If opening gambit ‘Laws Of Nature’ seems familiar then it’s probably because it has an air of The Blueprints’ own ‘Walk’ about it, which is certainly no bad thing. A similarly pacey number to its predecessor, its driving verses lead in to some wonderful three-part harmonies in the chorus – which, perhaps, could be cheekily re-appropriating the words from Radiohead’s ‘Electioneering’. The song ends with an anthemic “woah-oh-oh” finale, which if you were feeling churlish you might call indie-pop-by-numbers – but if that was the case, would the result be such a pretty picture? No, that’s what I thought.

Next up we have ‘Another Breakdown’, which is perhaps the most upbeat song concerning depression that you’ll ever hear, with its swelling guitar and implacable rhythm section giving it a feel that’s anything but morose. The positive tone is aided by the fact that the song ends on a determined note – “It takes a long time to make a little bit of difference/But a little bit of difference lasts a long long time.” The record has some great lyrical hooks throughout, but ‘Skeletons’ is perhaps the pick of the bunch, with numerous memorable lines that contrast the similarities and differences between people. It combines the realisation that we’re all “carbon, red cells and DNA” while observing the way someone stands out from the crowd – “how is it you stand up and shout/when others barely have the courage to speak above a whisper?” Elsewhere, attentive Blueprints fans my recognise ‘Echoes’ from the demo version that appeared on the band’s Neon Sketches EP in 2011, but it’s much more fleshed out here – the piano takes the lead to add some muscle to the sound, while additional melodic flourishes come in the form of more beautiful harmonies.
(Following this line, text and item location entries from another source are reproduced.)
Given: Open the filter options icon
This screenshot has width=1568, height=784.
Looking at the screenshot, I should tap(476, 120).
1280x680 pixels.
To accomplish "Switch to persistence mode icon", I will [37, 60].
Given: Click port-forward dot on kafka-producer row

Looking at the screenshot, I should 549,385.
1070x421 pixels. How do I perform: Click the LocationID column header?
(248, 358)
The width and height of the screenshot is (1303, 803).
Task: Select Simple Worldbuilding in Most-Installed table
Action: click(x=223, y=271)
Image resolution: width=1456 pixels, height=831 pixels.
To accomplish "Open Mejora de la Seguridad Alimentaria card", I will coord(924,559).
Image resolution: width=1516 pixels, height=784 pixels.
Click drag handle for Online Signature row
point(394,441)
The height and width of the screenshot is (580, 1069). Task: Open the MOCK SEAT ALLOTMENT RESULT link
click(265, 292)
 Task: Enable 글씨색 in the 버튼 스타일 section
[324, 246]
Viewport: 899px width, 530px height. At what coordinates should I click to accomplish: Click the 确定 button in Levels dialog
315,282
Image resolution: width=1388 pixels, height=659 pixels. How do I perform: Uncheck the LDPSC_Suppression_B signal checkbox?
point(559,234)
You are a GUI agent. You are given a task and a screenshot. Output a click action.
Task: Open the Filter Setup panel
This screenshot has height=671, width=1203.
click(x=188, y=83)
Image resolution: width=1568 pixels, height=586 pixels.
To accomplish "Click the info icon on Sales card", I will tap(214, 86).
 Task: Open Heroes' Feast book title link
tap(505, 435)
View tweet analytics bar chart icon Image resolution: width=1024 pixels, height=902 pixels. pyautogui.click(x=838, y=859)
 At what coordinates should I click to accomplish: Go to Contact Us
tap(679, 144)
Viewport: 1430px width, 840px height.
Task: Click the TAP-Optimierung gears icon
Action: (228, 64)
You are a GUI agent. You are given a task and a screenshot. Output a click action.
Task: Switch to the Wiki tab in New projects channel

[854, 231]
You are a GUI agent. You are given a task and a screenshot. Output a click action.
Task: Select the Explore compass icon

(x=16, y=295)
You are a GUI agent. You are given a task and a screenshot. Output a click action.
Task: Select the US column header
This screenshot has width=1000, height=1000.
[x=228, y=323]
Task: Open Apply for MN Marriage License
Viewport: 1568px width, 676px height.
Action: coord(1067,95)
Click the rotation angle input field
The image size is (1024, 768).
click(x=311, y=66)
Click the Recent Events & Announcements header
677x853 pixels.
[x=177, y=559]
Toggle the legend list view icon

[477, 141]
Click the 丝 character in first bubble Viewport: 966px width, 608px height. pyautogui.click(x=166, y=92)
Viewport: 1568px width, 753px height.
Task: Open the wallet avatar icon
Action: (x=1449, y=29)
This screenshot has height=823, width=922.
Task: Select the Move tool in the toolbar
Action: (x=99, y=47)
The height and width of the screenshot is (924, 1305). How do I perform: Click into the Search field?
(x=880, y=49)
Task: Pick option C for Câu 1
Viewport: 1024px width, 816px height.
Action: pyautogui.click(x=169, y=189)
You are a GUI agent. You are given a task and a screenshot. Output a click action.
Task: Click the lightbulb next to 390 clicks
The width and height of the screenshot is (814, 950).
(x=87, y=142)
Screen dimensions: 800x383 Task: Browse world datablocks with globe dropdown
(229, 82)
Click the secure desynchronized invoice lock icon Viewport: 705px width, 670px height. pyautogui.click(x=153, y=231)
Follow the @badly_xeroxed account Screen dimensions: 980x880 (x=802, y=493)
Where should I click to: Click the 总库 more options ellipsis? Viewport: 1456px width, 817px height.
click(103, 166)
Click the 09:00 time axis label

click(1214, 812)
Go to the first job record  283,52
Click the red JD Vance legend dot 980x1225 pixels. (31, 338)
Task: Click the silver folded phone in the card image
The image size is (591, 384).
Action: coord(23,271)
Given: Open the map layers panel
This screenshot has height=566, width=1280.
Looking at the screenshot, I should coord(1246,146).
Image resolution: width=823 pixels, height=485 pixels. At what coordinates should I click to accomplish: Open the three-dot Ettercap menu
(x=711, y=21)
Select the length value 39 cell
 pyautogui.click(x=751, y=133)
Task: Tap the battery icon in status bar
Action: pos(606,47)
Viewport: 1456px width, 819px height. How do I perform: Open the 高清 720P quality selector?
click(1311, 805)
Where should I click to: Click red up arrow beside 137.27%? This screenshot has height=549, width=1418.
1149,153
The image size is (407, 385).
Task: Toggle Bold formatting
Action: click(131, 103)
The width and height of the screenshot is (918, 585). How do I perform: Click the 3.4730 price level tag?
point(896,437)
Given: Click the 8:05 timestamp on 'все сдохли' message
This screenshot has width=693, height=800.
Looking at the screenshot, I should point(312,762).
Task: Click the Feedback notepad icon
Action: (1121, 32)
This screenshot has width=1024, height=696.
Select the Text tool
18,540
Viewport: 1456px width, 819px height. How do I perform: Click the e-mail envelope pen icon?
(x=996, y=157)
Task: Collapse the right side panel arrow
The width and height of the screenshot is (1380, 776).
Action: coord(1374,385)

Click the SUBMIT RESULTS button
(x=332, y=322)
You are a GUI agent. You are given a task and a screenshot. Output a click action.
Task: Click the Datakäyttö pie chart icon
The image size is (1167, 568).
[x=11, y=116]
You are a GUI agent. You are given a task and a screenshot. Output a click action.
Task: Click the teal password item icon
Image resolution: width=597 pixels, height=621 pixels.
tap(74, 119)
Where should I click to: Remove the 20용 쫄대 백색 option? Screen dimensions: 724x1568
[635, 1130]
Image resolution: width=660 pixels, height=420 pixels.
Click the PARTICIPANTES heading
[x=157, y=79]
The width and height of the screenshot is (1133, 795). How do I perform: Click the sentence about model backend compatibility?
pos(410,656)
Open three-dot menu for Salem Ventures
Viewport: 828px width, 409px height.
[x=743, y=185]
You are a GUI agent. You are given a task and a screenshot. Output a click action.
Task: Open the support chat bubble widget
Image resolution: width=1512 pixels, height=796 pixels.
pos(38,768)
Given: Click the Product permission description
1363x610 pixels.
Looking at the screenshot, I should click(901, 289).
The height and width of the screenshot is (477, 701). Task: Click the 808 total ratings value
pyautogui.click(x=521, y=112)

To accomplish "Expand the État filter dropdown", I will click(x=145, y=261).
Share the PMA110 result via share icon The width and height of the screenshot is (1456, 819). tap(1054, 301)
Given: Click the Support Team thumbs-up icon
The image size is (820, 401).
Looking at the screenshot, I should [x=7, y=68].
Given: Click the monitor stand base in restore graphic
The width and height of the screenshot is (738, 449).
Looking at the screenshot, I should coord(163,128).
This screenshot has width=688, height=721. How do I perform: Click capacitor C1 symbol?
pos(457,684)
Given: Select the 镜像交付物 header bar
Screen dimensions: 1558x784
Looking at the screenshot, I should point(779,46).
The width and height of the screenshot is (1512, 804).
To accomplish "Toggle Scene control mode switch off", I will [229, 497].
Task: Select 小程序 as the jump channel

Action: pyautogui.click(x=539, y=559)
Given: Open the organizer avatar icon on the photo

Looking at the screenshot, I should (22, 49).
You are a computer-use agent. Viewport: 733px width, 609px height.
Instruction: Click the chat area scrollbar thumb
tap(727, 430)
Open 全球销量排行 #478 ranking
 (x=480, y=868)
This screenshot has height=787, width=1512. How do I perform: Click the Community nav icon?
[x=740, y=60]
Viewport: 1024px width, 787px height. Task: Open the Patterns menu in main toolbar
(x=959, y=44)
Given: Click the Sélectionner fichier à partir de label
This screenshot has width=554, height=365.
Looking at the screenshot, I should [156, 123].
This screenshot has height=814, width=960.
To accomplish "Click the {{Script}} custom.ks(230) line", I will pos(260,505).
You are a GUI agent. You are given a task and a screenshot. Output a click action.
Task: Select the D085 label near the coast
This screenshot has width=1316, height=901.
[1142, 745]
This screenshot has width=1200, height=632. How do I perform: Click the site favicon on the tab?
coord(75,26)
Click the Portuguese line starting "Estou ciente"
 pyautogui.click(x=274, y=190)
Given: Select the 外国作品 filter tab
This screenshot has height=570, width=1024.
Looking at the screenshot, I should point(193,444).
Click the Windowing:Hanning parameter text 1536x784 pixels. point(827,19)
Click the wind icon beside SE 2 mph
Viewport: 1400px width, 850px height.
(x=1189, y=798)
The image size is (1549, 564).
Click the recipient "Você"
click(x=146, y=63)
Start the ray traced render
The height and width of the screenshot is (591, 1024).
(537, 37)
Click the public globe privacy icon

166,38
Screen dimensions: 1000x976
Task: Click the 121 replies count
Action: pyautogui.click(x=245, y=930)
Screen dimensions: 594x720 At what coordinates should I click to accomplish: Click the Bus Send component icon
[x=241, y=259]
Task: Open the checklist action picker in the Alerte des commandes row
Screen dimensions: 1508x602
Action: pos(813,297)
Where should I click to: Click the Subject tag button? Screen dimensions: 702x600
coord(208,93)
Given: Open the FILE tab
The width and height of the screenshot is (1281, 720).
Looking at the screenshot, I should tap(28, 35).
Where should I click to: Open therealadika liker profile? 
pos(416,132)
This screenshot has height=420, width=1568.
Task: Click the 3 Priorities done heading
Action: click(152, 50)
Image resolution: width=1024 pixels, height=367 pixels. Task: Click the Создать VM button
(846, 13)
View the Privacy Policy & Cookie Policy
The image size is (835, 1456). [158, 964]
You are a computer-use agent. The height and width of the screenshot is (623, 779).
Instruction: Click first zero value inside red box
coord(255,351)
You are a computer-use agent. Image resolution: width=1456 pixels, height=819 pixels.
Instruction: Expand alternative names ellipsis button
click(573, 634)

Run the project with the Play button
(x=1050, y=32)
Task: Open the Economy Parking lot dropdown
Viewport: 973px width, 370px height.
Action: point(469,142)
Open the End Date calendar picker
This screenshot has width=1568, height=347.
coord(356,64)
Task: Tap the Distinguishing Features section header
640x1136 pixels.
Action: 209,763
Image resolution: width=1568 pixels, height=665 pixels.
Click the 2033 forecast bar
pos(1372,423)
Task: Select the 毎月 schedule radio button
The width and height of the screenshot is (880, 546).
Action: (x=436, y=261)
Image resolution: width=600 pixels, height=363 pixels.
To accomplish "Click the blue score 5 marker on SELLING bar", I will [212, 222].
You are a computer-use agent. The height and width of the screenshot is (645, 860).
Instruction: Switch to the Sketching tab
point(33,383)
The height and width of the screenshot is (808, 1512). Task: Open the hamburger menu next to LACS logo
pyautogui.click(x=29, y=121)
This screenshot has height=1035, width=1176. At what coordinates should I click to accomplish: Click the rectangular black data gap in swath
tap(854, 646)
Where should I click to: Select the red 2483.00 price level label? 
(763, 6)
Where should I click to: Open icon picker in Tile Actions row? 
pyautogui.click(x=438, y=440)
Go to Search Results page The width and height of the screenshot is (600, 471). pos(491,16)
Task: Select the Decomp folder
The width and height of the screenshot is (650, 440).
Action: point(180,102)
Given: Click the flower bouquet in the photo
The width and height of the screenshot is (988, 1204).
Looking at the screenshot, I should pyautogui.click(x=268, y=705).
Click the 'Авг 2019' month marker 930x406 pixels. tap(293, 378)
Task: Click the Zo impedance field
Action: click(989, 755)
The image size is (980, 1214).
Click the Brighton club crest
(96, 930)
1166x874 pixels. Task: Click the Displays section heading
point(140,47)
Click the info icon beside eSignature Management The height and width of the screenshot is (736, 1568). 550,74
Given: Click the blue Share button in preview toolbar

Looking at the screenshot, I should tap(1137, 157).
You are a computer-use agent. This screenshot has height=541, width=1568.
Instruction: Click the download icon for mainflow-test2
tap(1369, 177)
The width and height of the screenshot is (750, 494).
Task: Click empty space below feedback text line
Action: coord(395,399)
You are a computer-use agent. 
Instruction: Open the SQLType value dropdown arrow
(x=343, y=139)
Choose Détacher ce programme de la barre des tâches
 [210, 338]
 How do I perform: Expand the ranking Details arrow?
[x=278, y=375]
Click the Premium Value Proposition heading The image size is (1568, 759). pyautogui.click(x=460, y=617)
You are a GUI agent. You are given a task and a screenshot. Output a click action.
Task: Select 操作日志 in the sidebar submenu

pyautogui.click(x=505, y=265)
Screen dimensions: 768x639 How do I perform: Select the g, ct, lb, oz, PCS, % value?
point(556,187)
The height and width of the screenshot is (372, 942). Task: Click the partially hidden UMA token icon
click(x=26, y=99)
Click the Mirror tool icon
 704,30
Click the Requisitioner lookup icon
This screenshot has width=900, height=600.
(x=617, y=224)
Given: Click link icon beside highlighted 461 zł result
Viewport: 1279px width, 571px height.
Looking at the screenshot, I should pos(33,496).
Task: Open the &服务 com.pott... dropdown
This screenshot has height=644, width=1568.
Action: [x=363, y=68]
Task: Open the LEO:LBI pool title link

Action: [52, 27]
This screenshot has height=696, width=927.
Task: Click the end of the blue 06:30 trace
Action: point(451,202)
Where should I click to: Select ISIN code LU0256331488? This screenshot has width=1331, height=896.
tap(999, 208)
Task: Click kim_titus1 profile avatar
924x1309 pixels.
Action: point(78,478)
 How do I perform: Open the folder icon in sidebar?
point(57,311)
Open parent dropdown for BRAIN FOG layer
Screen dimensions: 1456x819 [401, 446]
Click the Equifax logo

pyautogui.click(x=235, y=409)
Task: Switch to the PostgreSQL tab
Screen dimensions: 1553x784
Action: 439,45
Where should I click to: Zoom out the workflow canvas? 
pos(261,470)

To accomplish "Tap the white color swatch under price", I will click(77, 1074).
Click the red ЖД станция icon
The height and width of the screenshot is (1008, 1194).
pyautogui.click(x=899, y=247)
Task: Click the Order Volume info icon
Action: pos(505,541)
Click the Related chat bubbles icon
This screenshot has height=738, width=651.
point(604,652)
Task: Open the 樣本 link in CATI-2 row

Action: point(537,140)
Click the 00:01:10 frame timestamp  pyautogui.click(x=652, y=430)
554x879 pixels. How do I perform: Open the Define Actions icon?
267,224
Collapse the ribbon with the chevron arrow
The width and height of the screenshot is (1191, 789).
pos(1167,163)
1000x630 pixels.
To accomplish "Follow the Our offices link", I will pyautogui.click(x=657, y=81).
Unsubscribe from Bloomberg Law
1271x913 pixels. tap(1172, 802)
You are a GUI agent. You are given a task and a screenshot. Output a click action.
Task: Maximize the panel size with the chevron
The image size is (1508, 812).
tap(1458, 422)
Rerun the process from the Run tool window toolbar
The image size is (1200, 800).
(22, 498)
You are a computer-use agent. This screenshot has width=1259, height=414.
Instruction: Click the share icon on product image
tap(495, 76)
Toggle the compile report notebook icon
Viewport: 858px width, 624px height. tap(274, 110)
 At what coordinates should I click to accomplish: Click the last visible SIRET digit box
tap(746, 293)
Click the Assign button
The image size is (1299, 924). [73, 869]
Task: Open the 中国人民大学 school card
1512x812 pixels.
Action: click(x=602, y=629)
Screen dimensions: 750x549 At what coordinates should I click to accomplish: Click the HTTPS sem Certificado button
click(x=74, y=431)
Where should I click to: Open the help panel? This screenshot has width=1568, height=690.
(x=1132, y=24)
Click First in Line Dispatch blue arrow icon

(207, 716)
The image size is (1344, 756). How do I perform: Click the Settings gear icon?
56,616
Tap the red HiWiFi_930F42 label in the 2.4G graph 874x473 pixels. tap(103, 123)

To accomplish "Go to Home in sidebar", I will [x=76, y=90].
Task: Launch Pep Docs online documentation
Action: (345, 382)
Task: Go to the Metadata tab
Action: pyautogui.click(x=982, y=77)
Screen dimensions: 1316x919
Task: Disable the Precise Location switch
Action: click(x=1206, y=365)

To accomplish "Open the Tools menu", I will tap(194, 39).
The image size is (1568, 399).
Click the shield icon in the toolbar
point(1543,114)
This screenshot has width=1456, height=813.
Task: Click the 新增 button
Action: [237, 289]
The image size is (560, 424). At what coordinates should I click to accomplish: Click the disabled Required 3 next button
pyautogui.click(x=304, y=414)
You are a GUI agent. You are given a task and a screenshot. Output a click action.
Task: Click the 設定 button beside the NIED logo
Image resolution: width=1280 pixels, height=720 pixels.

Following the format of their previous EP to a tee, closing track ‘Icebreaker’ is a more laid-back affair than the previous four tracks – but importantly, it proves that The Blueprints are more than capable of turning their hands to something other than jaunty indie-pop. It’s expansive in all the right places thanks to its stately cello lines and the way that the reverberating guitar and piano combine –  yet it’s also restrained where it needs to be, with the bass and percussion adopting a ‘less is more’ style that lends the track additional space. Its melancholy tale of a lonely life aboard an icebreaking ship is nevertheless tinged with hope that liberation will eventually come – “a hundred days can seem just like a lifetime/but a lifetime I can wait.”

Anyone who wants more of the catchy, guitar-led songs that are the band’s calling card will find that The Mountaineer satisfies that urge admirably – indeed, it seems that the recent line-up change has only served to aid them in honing their craft even further. But perhaps the most exciting thing about this EP is that, in ‘Icebreaker’, it contains the first realisation of a previously hidden ambitiousness in The Blueprints. Should the band aspire to make a full-length record, then there’s no doubt that everyone (myself included) would be more than satisfied with an album of 10-12 indie-pop tunes – but I can’t help but wonder if their best moments might come from thinking outside of that box.

If you’re free in York on Saturday 14th September then the band are playing an EP launch show at Fibbers, with support coming from The Lottery Winners, Bull (who I really should get round to writing about), The Buccaneers and JLife (who thankfully are not some sort of hybrid JLS/Westlife tribute band). Sadly I am not free and this disappoints me greatly – so do me a favour and go in my stead would you?

The Mountaineer is released on September 14th on Sweet Sue Records.